* _DATA PROVIDED_
=== Section Start ===
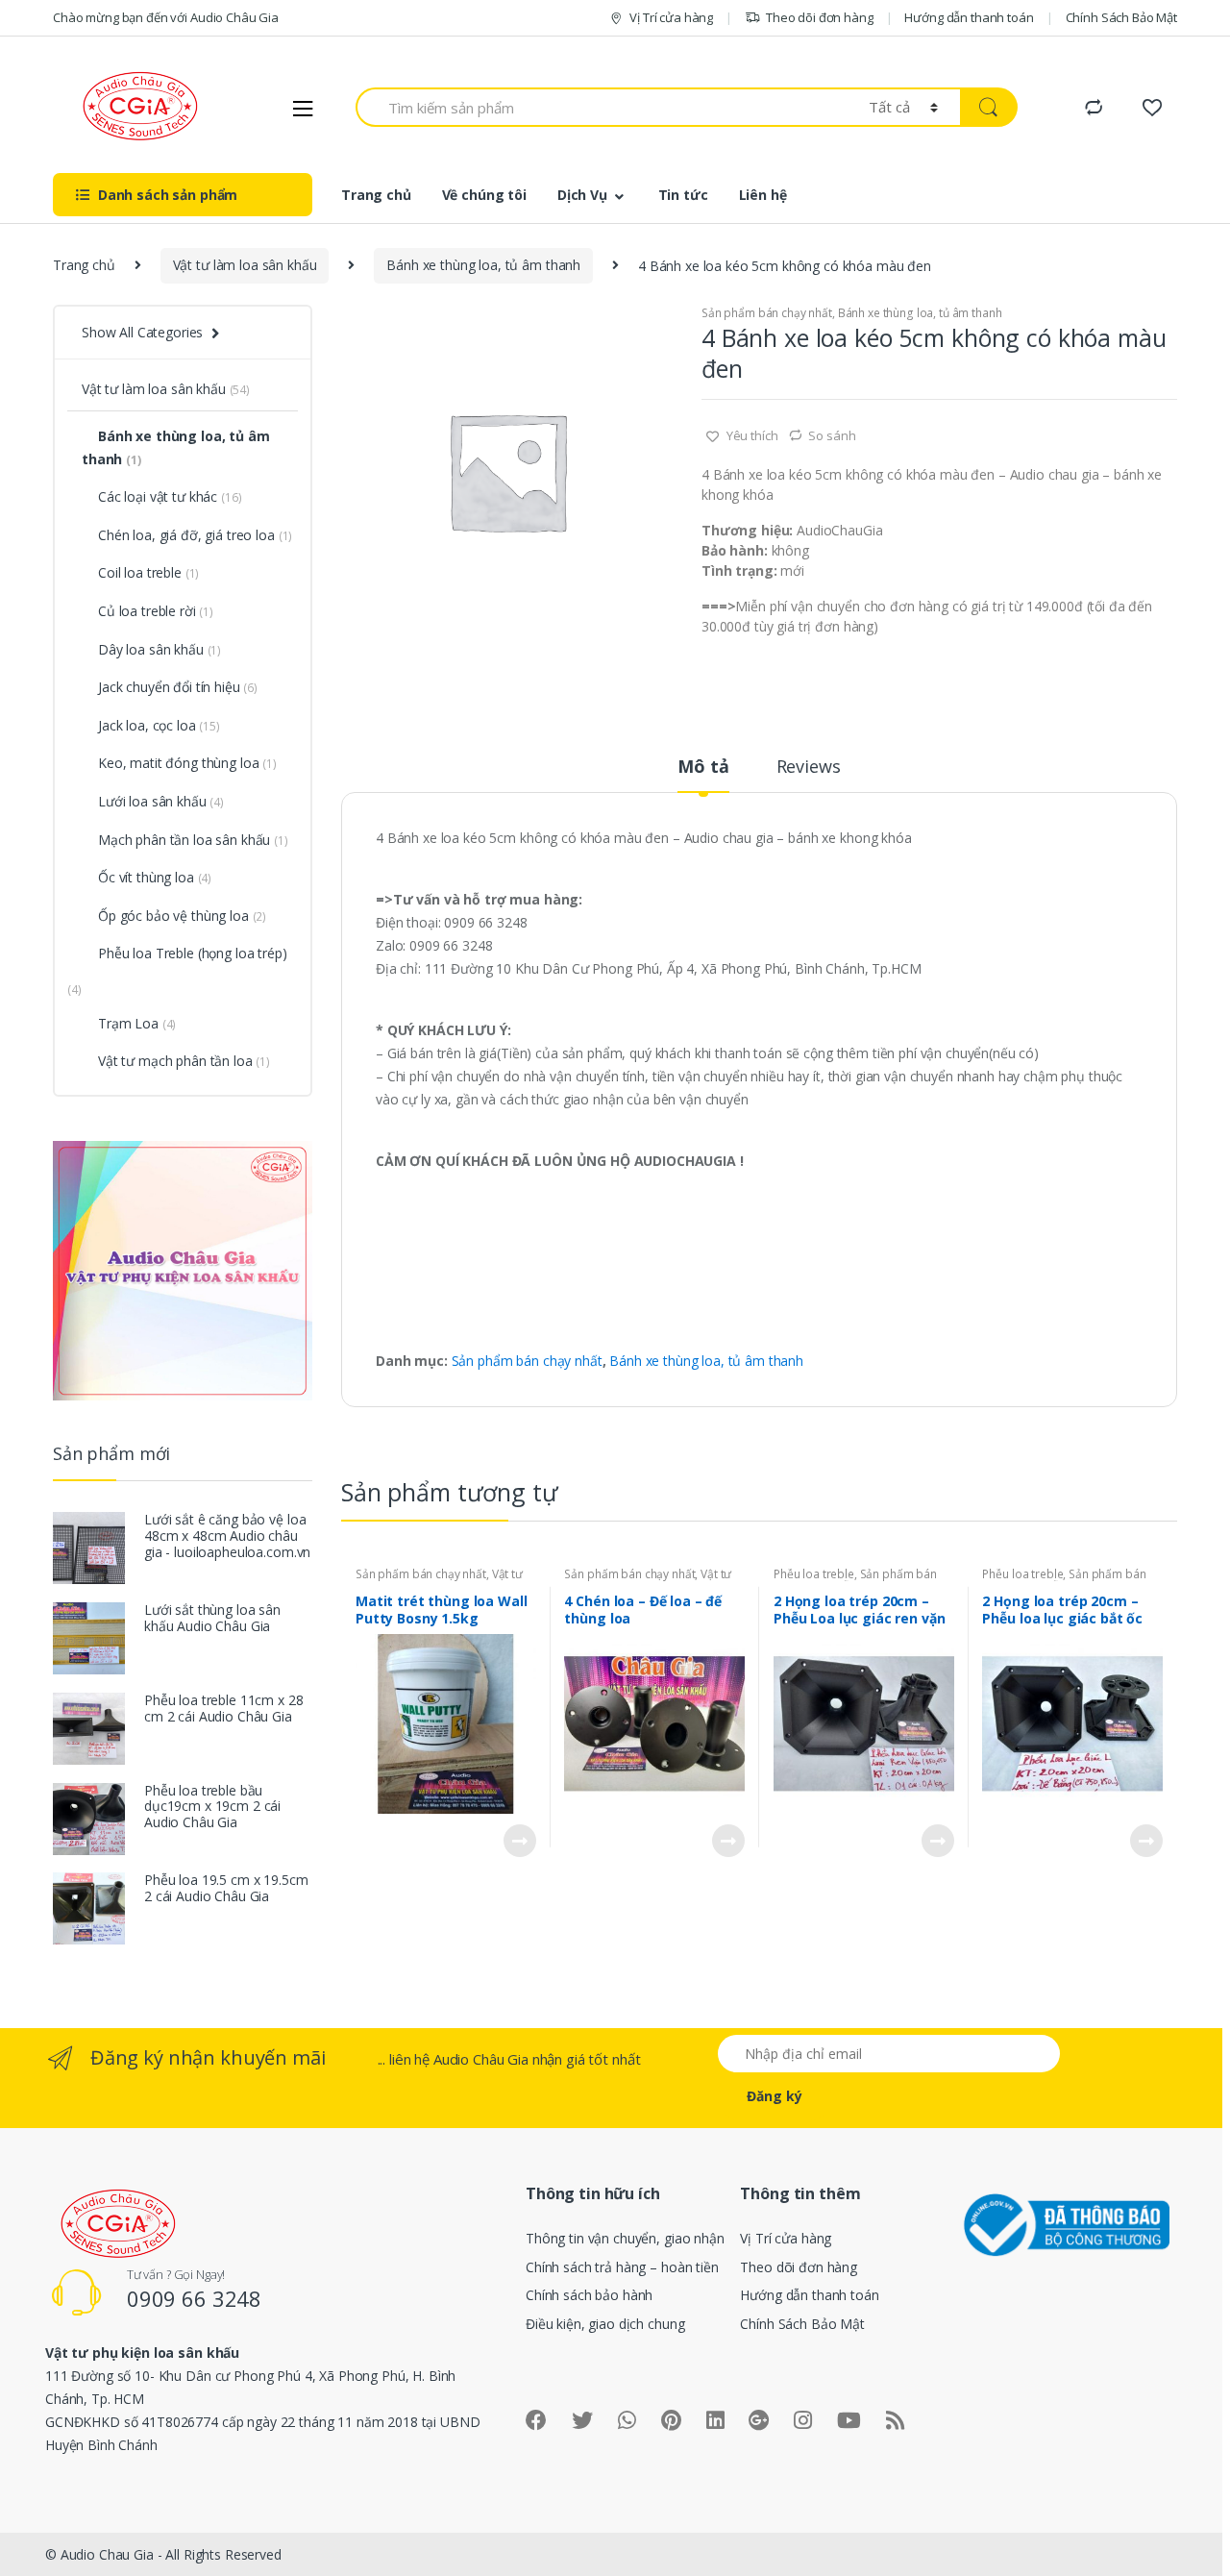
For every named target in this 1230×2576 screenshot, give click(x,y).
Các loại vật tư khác (169, 496)
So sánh (831, 435)
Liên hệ (763, 195)
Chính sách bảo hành (589, 2295)
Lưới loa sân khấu (161, 801)
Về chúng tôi (484, 195)
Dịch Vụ (582, 195)
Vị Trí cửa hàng (671, 17)
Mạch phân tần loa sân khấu (193, 839)
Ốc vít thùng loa (154, 877)
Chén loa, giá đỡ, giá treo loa (195, 535)
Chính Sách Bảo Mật (1121, 17)
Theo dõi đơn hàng (819, 17)
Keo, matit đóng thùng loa (187, 763)
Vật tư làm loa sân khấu (245, 265)
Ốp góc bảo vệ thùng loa (182, 915)
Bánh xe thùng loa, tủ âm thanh (483, 265)
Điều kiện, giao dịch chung (605, 2324)
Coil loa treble (148, 572)
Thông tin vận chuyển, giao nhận (625, 2238)
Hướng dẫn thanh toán (968, 17)
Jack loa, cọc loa (159, 725)
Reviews (808, 767)
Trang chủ (376, 195)
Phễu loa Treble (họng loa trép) (192, 953)
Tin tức (683, 195)
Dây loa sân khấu (159, 649)
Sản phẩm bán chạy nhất (766, 313)
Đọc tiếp (519, 1840)
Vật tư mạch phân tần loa (184, 1061)
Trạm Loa (137, 1023)
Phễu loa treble (814, 1574)
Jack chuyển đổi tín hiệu (178, 687)
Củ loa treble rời (155, 611)
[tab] (702, 774)
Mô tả (702, 767)
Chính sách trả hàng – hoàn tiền (622, 2267)
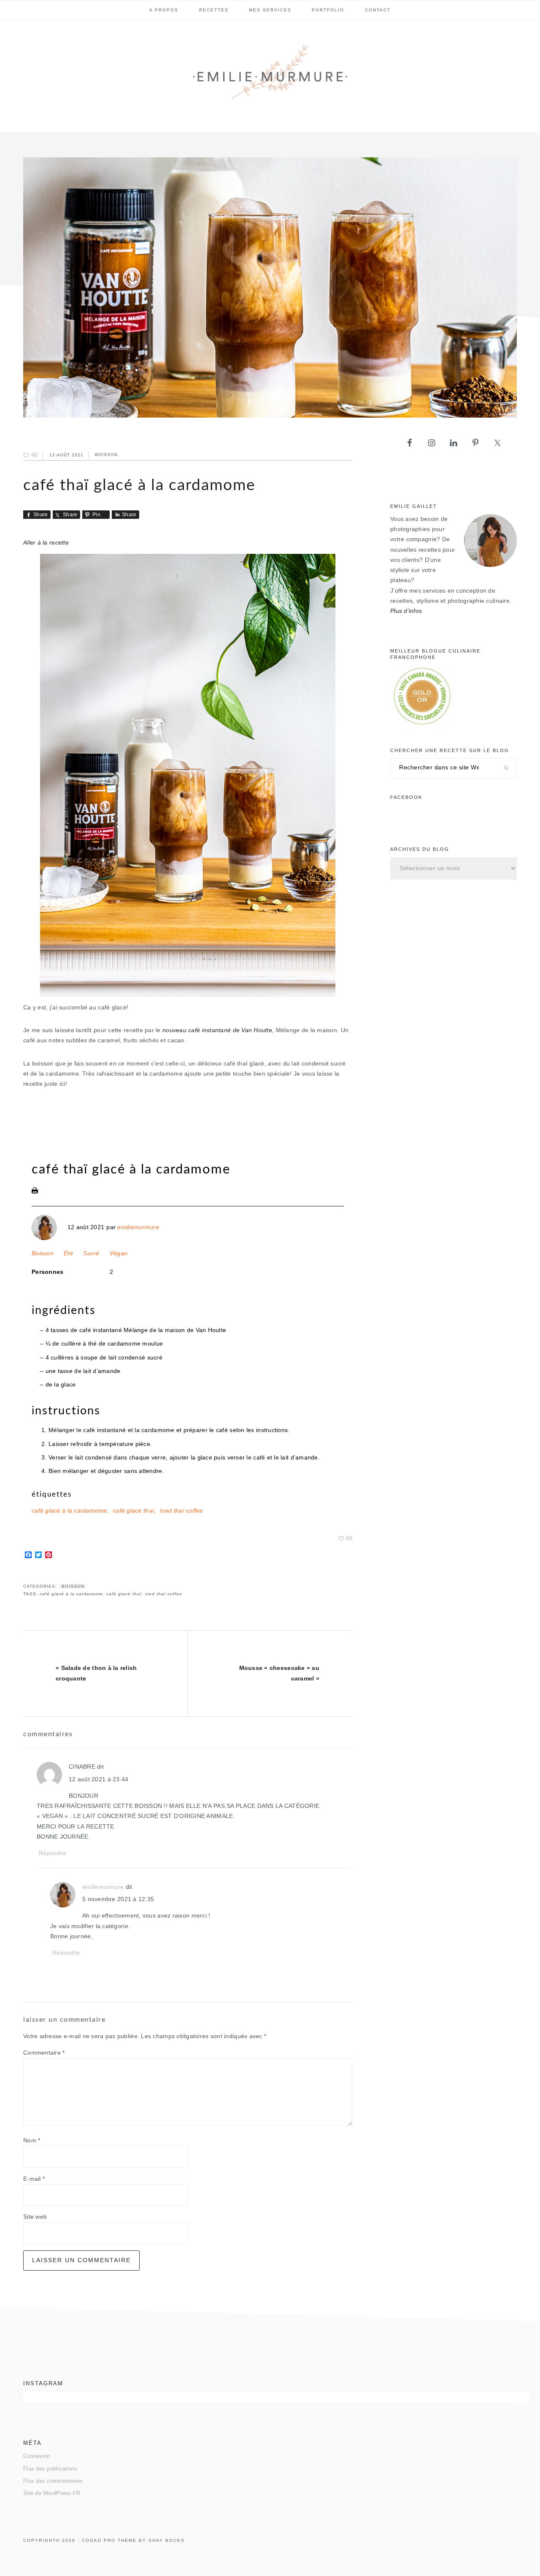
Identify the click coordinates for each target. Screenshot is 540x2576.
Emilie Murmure (270, 75)
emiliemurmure (138, 1227)
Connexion (36, 2456)
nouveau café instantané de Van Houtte (217, 1030)
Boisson (106, 455)
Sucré (91, 1253)
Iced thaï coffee (181, 1511)
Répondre (52, 1853)
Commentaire (44, 2053)
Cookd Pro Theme (109, 2540)
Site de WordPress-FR (51, 2493)
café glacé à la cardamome (69, 1511)
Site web (35, 2217)
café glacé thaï (133, 1511)
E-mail (34, 2179)
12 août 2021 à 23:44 (98, 1779)
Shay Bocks (166, 2540)
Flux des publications (50, 2468)
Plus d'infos (406, 611)
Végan (118, 1253)
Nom (31, 2140)
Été (68, 1253)
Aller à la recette (46, 542)
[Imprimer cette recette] (35, 1192)
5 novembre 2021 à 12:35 (118, 1899)
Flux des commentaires (53, 2481)
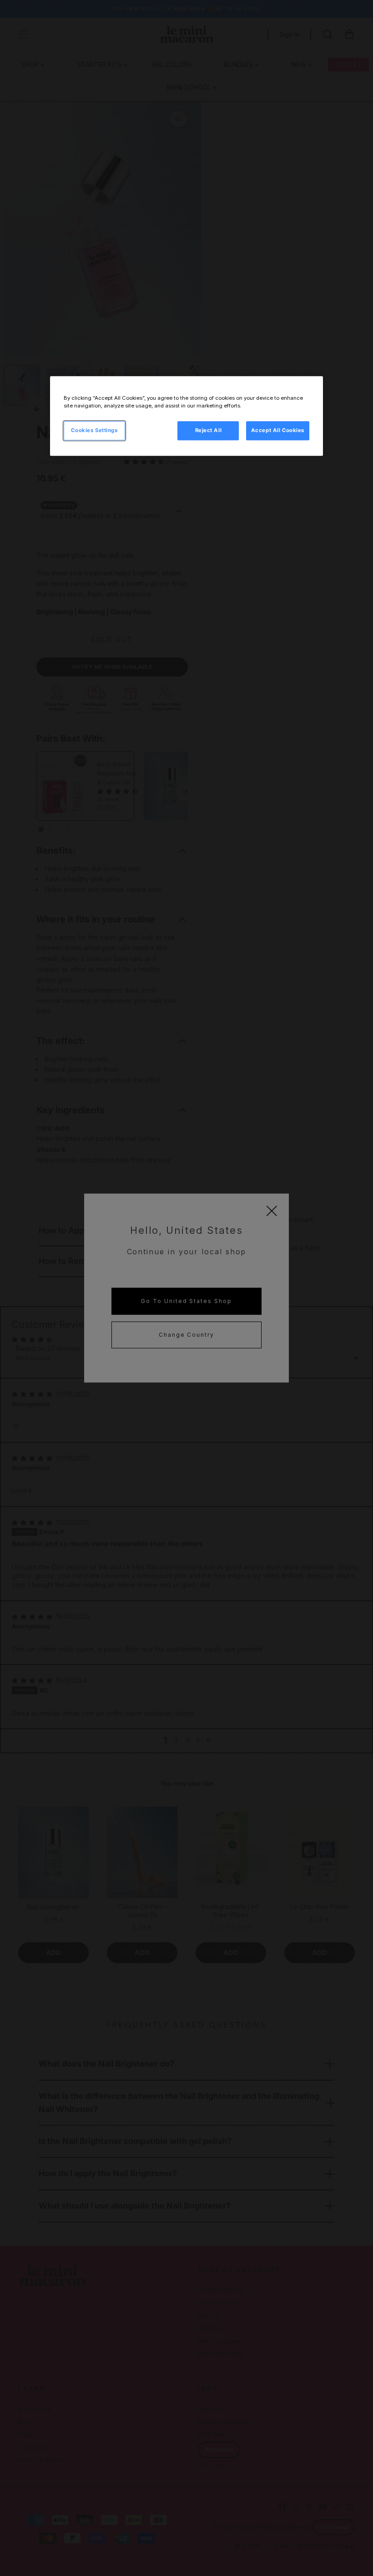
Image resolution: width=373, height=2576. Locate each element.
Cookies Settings (94, 430)
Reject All (208, 430)
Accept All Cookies (277, 430)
=== Section End ===
* _PROMPT_
Could you write all the entries out again exactly, but without their pictures?

* _WRITTEN RESPONSE_
For every named target in this 1230×2576 screenshot, give click(x,y).
Các loại vật tư khác (169, 496)
So sánh (831, 435)
Liên hệ (763, 195)
Chính sách bảo hành (589, 2295)
Lưới loa sân khấu (161, 801)
Về chúng tôi (484, 195)
Dịch Vụ (582, 195)
Vị Trí cửa hàng (671, 17)
Mạch phân tần loa sân khấu (193, 839)
Ốc vít thùng loa (154, 877)
Chén loa, giá đỡ, giá treo loa (195, 535)
Chính Sách Bảo Mật (1121, 17)
Theo dõi đơn hàng (819, 17)
Keo, matit đóng thùng loa (187, 763)
Vật tư làm loa sân khấu (245, 265)
Ốp góc bảo vệ thùng loa (182, 915)
Bánh xe thùng loa, tủ âm thanh (483, 265)
Điều kiện, giao dịch chung (605, 2324)
Coil loa treble (148, 572)
Thông tin vận chuyển, giao nhận (625, 2238)
Hướng dẫn thanh toán (968, 17)
Jack loa, cọc loa (159, 725)
Reviews (808, 767)
Trang chủ (376, 195)
Phễu loa Treble (họng loa trép) (192, 953)
Tin tức (683, 195)
Dây loa sân khấu (159, 649)
Sản phẩm bán chạy nhất (766, 313)
Đọc tiếp (519, 1840)
Vật tư mạch phân tần loa (184, 1061)
Trạm Loa (137, 1023)
Phễu loa treble (814, 1574)
Jack chuyển đổi tín hiệu (178, 687)
Củ loa treble rời (155, 611)
[tab] (702, 774)
Mô tả (702, 767)
Chính sách trả hàng – hoàn tiền (622, 2267)
Identify the click coordinates for each target. Screenshot is 540x2576.
Emilie Murmure (270, 75)
emiliemurmure (138, 1227)
Connexion (36, 2456)
nouveau café instantané de Van Houtte (217, 1030)
Boisson (106, 455)
Sucré (91, 1253)
Iced thaï coffee (181, 1511)
Répondre (52, 1853)
Commentaire (44, 2053)
Cookd Pro Theme (109, 2540)
Site de WordPress-FR (51, 2493)
café glacé à la cardamome (69, 1511)
Site web (35, 2217)
café glacé thaï (133, 1511)
E-mail (34, 2179)
12 août 2021 à 23:44 (98, 1779)
Shay Bocks (166, 2540)
Flux des publications (50, 2468)
Plus d'infos (406, 611)
Végan (118, 1253)
Nom (31, 2140)
Été (68, 1253)
Aller à la recette (46, 542)
[Imprimer cette recette] (35, 1192)
5 novembre 2021 à 12:35 (118, 1899)
Flux des commentaires (53, 2481)
Image resolution: width=373, height=2576. Locate each element.
Cookies Settings (94, 430)
Reject All (208, 430)
Accept All Cookies (277, 430)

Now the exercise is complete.